As I approach 25, a peculiar fear recklessly gnaws at my heart: the fear of losing my loved ones. My mother complains of a small stomach ache, I keep the doctor on speed-dial. My father attempts to lift something heavy, I run to do it for him. Sometimes, this makes me chuckle but most times, my heart grows heavy.

Loss. Perhaps the fear of it must be embraced too. Loss. Anil wants to give back to the community like his dadaji. Loss. Venkat let Suja go but loves her forever. Loss. Radhika accepted her father’s loss and cherishes his memories forever. Loss. Karthik sees little Cleo in every four-pawed angel he helps. Loss. It is deeply personal and yes, very painful. But from those perilous tales, we learn to relinquish sorrow to cherished memories, to make morrow another day for our loved ones to look on proudly from above, and lo and behold, we heal, heal, heal…
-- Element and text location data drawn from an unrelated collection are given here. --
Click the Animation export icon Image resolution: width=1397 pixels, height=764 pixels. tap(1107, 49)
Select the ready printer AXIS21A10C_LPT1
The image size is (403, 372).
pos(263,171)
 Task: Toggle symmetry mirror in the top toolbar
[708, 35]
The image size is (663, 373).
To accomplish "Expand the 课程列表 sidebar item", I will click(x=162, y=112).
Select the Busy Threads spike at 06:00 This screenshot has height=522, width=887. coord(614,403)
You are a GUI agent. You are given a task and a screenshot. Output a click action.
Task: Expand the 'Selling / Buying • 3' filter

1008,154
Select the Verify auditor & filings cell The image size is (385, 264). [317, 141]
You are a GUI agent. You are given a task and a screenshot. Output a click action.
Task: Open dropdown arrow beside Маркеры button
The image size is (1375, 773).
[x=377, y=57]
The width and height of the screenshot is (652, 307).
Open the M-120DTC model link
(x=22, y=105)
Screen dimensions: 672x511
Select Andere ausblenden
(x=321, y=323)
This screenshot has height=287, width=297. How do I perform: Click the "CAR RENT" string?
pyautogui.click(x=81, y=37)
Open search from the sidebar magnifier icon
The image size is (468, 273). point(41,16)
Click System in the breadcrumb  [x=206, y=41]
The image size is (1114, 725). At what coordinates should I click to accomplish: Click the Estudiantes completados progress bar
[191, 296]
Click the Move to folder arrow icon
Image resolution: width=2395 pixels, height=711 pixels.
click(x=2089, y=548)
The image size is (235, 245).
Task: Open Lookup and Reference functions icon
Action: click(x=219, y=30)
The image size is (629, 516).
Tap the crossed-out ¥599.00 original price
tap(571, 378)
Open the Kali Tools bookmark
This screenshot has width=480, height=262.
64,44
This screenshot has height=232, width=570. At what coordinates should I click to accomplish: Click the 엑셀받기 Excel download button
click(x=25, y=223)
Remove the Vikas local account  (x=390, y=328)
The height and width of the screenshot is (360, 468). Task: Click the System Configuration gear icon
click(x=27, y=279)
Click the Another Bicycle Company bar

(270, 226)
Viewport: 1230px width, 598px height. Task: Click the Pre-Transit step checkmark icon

Coping with loss and taking care of mental health

Psychologist Dr Vijayashri and mental health expert Abhay Thakkar give us some tips on coping with loss:

  • V: Sudden deaths cause shock and guilt. Support the aggrieved and let them cry it out. Consult a psychologist to aid and track recovery.

  • A: Sadness can affect your breathing and lungs. Meditation and pranayama are ways to heal.

  • V: Deaths due to prolonged illnesses often leave the aggrieved lost and sad. Again, an expert can help you safely reach closure.

  • A: Channel grief into music, dancing, or art. Go on runs or walk barefoot on grass. What you shouldn’t do is give in to vices.